A grim picture for summer irrigation in the Sevier Valley has been painted by Ray Owens, commissioner of the Upper Sevier River, who reported substantial water decreases are expected at reservoirs.

Speaking to the Sevier River Water Users Association, Owens said the Otter Creek Reservoir is receiving an average of only 71 acre feet of water per day and that inflow at the Piute Reservoir is averaging 155 acre feet.It was projected that the Otter Creek will have only 28,000 acre feet of new water for allocation to its stockholders. The Piute will have 41,000 acre feet. And Owens said even part of that water must be released to fill storage commitments downstream.

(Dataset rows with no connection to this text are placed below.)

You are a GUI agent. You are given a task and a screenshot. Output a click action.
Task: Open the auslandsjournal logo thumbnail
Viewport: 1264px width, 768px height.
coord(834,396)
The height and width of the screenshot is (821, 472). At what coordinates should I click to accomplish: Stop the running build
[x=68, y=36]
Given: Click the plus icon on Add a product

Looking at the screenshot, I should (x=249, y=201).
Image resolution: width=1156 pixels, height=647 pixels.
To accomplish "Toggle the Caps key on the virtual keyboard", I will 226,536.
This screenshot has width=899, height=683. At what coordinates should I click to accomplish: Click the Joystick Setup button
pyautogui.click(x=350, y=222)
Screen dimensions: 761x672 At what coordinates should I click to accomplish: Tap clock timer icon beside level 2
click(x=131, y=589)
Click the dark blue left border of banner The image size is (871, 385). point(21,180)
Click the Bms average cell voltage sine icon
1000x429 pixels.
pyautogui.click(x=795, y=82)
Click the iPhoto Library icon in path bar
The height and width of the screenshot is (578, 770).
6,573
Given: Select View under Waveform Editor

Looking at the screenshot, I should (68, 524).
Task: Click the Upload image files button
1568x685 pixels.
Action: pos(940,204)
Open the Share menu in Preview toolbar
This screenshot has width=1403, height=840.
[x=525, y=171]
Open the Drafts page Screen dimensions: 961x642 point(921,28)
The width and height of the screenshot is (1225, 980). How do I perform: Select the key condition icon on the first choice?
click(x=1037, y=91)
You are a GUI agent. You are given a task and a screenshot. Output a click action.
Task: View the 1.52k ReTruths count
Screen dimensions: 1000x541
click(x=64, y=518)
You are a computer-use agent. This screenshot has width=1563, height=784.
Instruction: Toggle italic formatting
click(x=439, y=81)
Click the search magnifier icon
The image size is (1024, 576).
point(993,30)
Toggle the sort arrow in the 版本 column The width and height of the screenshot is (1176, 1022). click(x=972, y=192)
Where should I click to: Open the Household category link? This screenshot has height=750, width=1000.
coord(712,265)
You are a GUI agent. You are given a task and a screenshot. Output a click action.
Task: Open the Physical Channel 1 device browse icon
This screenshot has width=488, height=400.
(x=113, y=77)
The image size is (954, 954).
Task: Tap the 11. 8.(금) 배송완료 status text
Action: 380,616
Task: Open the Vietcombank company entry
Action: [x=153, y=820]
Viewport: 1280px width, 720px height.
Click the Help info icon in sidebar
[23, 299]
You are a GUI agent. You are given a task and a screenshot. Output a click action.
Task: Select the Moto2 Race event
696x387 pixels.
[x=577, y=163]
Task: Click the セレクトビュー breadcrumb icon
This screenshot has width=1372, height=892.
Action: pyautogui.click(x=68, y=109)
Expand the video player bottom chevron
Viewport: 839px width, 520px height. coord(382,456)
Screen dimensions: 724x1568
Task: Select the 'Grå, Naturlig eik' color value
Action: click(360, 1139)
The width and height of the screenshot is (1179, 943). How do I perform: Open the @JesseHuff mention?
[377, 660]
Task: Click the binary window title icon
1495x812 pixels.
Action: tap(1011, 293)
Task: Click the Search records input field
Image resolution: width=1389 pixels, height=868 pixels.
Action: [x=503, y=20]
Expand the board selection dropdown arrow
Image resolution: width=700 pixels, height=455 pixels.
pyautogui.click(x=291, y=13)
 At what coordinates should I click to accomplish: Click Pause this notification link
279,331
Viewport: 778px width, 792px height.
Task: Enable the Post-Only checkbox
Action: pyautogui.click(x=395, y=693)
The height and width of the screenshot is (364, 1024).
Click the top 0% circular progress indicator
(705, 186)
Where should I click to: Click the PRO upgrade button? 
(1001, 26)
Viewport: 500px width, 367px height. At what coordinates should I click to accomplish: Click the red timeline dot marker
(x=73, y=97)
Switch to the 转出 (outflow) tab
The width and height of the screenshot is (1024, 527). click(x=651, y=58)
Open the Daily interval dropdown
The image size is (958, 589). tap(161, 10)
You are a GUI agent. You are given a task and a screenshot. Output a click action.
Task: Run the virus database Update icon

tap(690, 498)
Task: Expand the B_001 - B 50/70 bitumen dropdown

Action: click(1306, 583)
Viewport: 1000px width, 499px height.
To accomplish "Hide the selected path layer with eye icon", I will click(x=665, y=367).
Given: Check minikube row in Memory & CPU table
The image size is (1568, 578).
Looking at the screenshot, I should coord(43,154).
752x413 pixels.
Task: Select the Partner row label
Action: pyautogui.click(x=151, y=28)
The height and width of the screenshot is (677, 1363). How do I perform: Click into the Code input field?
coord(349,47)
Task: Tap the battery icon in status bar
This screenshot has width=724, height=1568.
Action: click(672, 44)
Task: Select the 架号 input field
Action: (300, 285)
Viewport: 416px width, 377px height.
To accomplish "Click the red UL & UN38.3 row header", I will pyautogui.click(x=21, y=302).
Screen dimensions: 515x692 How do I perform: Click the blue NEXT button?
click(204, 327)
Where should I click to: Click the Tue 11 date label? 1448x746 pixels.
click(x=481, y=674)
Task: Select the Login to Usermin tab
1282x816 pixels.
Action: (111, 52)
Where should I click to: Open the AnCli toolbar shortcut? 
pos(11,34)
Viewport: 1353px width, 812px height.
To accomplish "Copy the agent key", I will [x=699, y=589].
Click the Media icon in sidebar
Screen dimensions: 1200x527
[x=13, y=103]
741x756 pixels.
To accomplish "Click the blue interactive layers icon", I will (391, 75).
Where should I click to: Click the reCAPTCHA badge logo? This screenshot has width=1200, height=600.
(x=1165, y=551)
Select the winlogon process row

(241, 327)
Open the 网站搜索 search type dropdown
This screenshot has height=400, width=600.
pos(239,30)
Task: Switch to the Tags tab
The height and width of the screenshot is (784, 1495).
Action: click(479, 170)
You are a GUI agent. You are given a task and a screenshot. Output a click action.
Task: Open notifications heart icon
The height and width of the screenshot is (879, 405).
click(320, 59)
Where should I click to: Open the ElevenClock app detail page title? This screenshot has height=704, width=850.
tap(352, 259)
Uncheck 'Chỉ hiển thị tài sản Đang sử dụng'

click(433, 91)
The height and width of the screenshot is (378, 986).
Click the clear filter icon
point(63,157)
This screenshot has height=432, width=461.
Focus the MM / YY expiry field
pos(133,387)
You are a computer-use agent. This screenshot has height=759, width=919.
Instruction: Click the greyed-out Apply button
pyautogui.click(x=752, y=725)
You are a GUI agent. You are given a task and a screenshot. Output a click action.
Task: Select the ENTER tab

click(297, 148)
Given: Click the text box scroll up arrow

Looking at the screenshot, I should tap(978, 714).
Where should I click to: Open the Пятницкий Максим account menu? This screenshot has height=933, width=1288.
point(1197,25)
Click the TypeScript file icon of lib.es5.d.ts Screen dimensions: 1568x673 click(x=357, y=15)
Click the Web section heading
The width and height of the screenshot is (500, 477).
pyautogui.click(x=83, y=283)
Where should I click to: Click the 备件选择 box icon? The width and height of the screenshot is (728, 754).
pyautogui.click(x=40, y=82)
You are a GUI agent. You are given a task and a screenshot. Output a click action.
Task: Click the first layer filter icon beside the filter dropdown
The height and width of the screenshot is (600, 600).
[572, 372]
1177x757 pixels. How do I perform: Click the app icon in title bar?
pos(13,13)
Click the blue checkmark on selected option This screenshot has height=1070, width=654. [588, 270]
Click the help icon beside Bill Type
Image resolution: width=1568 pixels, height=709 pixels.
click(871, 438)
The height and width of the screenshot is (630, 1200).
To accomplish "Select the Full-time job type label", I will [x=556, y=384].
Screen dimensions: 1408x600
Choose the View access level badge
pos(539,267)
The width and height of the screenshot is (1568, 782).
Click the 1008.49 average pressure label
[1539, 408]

With those releases and a large percentage of carryover in the Sevier Bridge Reservoir, users on the Lower Sevier River system will not face as critical an irrigation season as their counterparts on the Upper Sevier. An average inflow of 275 acre feet per day into that reservoir was reported by Jim Walker, commissioner on the Lower Sevier system.

Representatives of the Central Utah Project also met with the water users, proposing a monthly meeting with them to work out a program for the entire Sevier Basin. It would include water exchanges, delivery schedules, salt removal, fish and wildlife, wetland protection and other concerns. If and when water from the CUP become available, it would be piped to the Sevier River. Sheldon Talbot would be director for the irrigation and drainage projects.

The water users named three new members to the board of directors: Sheldon Proctor of Garfield County, Virge Brown of Sevier County and Rodger Stanworth of Millard County. Holdover directors are Afton Blood, Piute County; Clark Wall, Sevier County; Dwight Malmgren, Sanpete County; and Phil Nielson, Millard County.